#### EXERCISE INSTRUCTIONS
All that is wanted is the exact text of the lines below from the one with "This screenshot has height=419, width=590." through the one with "the 政 badge", inclusive, minus any pictures.

#### Source data
Content starts
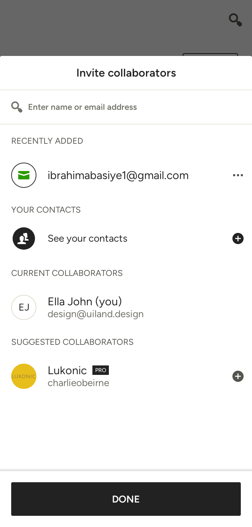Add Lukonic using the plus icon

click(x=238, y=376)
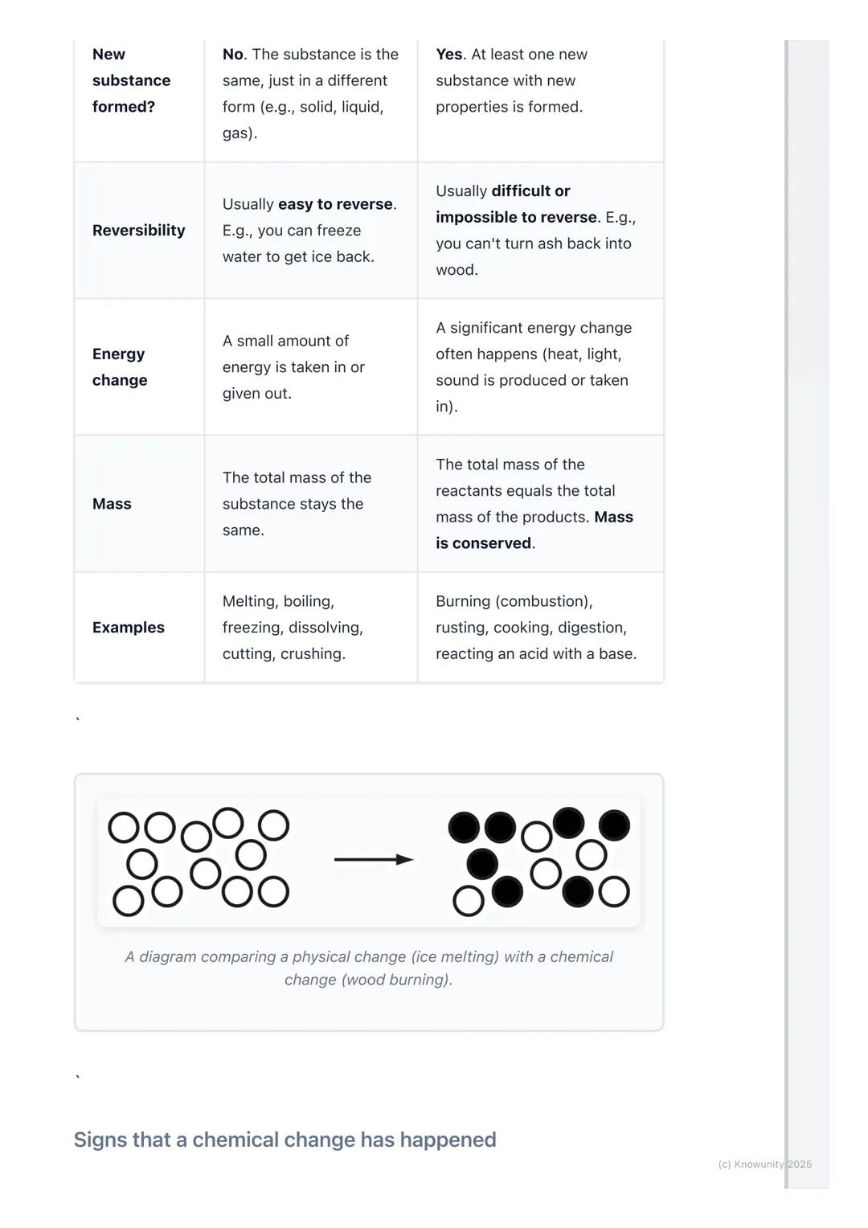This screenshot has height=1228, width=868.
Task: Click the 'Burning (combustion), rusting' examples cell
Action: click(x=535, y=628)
Content ends
Content starts
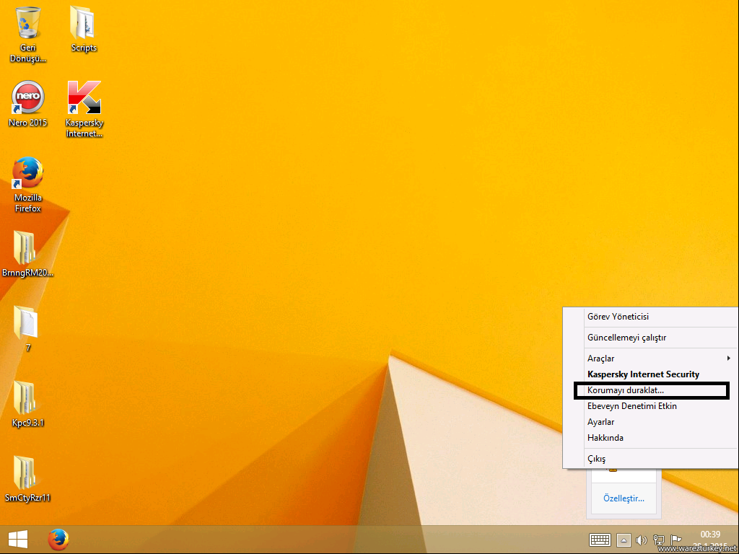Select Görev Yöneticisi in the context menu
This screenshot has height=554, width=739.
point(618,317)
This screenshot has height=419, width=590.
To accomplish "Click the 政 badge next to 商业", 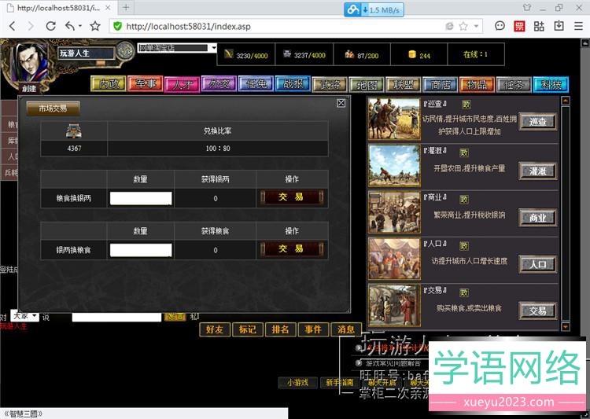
Content ends
#### RESPONSE BOX
This screenshot has height=419, width=590.
To accomplish "Click the 政 badge next to 商业", 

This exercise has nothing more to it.